Commenting on the criticism directed against some evolutionary psychology theories, Kanazawa has stated that "The only responsibility that scientists have is to the truth, nothing else. Scientists are not responsible for the potential or actual consequences of the knowledge they create.
Commenting on the War on Terror, Kanazawa claimed that "there is one resource that our enemies have in abundance but we don’t: hate... We may be losing this war because our enemies have a full range of human emotions while we don’t." He offers the following thought experiment: "Imagine that, on September 11, 2001, when the Twin Towers came down, the President of the United States was not George W. Bush, but Ann Coulter. What would have happened then? On September 12, President Coulter would have ordered the US military forces to drop 35 nuclear bombs throughout the Middle East, killing all of our actual and potential enemy combatants, and their wives and children. On September 13, the war would have been over and won, without a single American life lost." Kanazawa has also argued that "conservative policies are more likely to succeed than liberal policies" and that a flat tax represents an ideal taxation system.

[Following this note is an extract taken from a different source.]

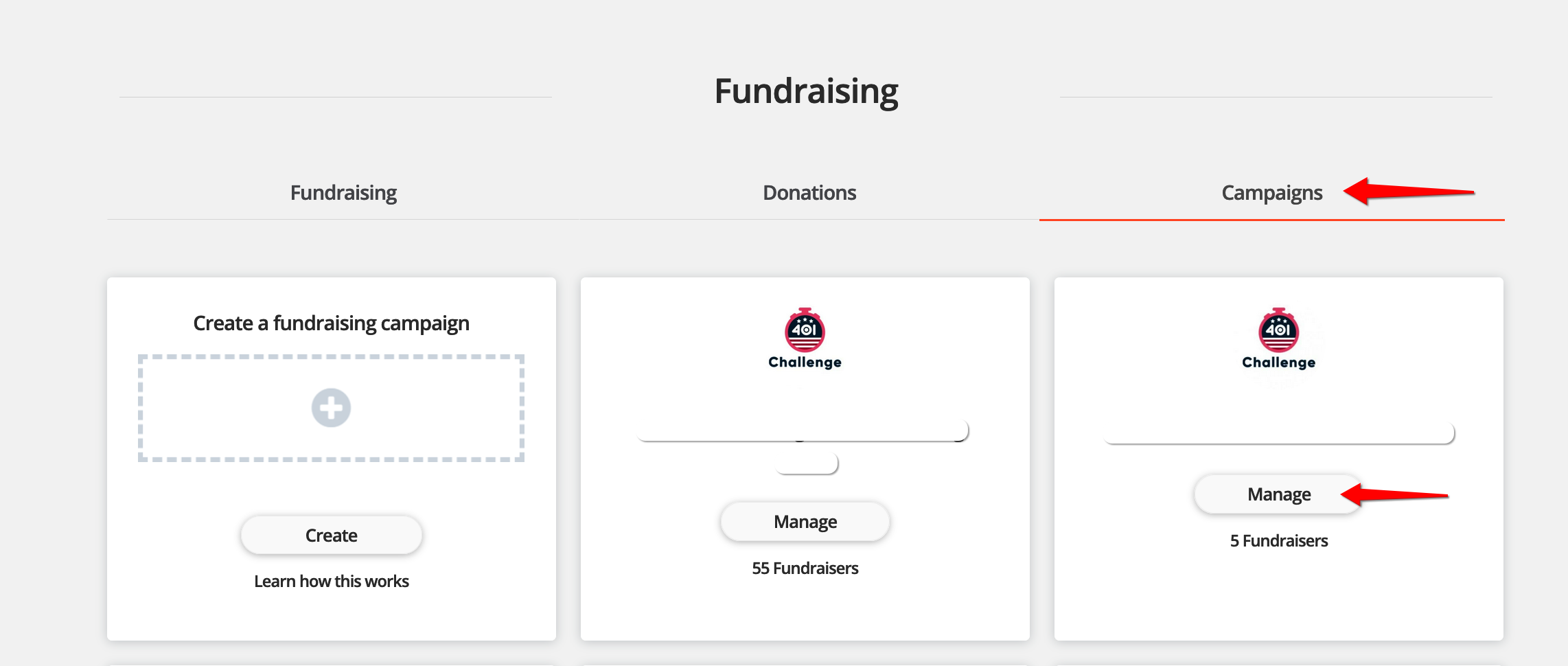This screenshot has height=666, width=1568.
Task: Select the Campaigns tab
Action: [x=1271, y=193]

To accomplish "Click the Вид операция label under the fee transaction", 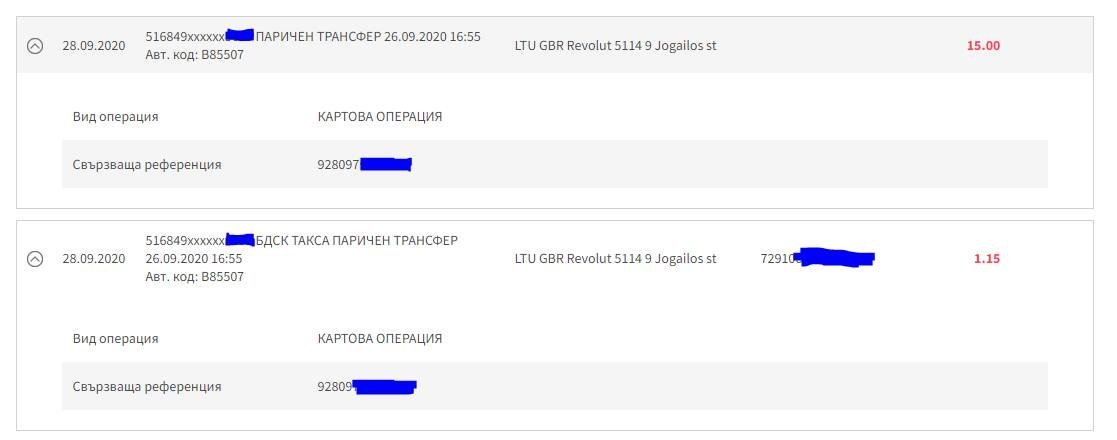I will tap(115, 339).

In March 2011, Kanazawa wrote an article titled, 'Are All Women Essentially Prostitutes?' The article reads, "high-class prostitutes like Allie and Maggie have more in common with college professors, corporate executives, or poets than with the more affordable and visible members of their profession. prostitution is evolutionarily familiar, because mating is evolutionarily familiar and prostitutes (at least the classy ones) are no different from other women, whom men also have to pay – not in cash payments but in dinners and movies, gifts, flowers, chocolates, and motor oil.